A outra filósofa norte-americana de relevo, Suzanne Langer, seguiu linha bastante diversa da de Angela Davis. Essa mulher erudita nasceu em 20 de dezembro de 1895 e morreu, aos 90 anos, em 17 de julho de 1985. O foco da sua atividade foi a filosofia da arte, como seguidora do notável filósofo Ernest Cassirer. Tem várias obras traduzidas para o português, sendo que a mais conhecida é “Filosofia em nova chave”. Seus livros e tantos artigos enfocam o papel da arte no conhecimento humano. Suzanne Langer influenciou uma quantidade enorme de intelectuais e de artistas, mundo e tempo afora. Omitir sua importância na história da Filosofia seria, além de incompreensível injustiça, verdadeira heresia.

A filósofa, escritora, dramaturga e roteirista Ayn Rand (cujo nome de batismo era Alisa Zynovievna Rosenbaum) nasceu na cidade russa de São Petersburgo, em 2 de fevereiro de 1905, mas adotou a nacionalidade norte-americana, por viver a maior parte da sua vida, atuar e morrer (em 6 de março de 1982) nos Estados Unidos. Era de origem judia. Como filósofa, ficou conhecida pelo desenvolvimento do sistema filosófico que chamou de Objetivismo. Tanto sua filosofia, quanto sua ficção, enfatizam noções de individualismo, egoísmo racional e capitalismo.

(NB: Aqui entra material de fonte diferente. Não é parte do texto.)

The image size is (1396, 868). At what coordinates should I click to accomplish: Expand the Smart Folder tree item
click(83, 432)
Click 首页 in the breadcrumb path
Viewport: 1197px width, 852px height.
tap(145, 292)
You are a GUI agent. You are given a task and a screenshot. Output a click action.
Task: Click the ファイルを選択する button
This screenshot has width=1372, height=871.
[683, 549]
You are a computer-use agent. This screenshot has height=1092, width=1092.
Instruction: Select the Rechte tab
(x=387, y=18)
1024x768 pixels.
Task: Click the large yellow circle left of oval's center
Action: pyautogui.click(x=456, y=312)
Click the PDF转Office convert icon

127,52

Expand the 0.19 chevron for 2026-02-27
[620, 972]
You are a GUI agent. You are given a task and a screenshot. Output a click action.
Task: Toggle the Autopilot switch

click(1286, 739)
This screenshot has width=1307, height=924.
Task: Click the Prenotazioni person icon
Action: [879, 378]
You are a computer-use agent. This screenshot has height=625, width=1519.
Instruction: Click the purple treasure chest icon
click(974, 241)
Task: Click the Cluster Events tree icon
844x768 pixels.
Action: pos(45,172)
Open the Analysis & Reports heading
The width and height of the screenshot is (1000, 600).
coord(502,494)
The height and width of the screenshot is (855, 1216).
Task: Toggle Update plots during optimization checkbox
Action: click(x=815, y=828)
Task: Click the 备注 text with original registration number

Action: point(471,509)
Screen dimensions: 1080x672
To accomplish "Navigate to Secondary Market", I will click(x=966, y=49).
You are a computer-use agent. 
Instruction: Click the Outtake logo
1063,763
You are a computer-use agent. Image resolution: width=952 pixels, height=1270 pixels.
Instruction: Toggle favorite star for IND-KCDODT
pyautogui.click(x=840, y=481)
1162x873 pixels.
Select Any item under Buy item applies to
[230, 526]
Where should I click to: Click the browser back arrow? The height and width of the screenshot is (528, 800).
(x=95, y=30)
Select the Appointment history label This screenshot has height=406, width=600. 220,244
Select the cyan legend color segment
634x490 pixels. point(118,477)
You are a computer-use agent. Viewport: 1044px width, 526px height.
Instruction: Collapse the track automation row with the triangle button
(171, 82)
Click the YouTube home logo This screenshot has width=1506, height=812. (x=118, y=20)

A filósofa Sarah Kofman, que nasceu em 14 de setembro de 1934 e morreu em 15 de outubro de 1994, foi uma das mais significativas pensadoras da França no pós-guerra. Sua obra, vasta e eclética, consiste de mais de vinte livros publicados, com estudos sobre a mulher na psicanálise freudiana (considerada a mais completa análise da sexualidade feminina na visão de Freud), a contribuição das filósofas na filosofia ocidental e análises sobre o pensamento de Nietzsche, entre tantos temas a que se dedicou.

Finalmente, Júlia Kristeva, que nasceu na Bulgária, em 24 de junho de 1941, mas que vive e atua na França, além de filósofa, é, aos 74 anos de idade, escritora, psicanalista, crítica literária e ativíssima feminista. Essa mulher erudita e sumamente culta é autora de vários livros, com temas das mais diversas áreas do conhecimento, com ênfase nas artes, na lingüística, no feminismo e no pós-estruturalismo. Entre suas obras destacam-se “Introdução à semanálise”, “As novas doenças da alma” e “Estrangeiros para nós mesmos”.

Espero que, com esta série de comentários, mesmo que sumamente resumidos e incompletos, eu possa ter dado uma pequena e pálida contribuição para a divulgação do relevante papel das mulheres para o nascimento, evolução e consolidação da Filosofia, o que só agora começa a ser minimamente reconhecido, graças à inteligente, persistente e corajosa atuação de tantas e tantas filósofas que comprovaram, na prática, que inteligência e competência não são e nunca serão questões de sexo.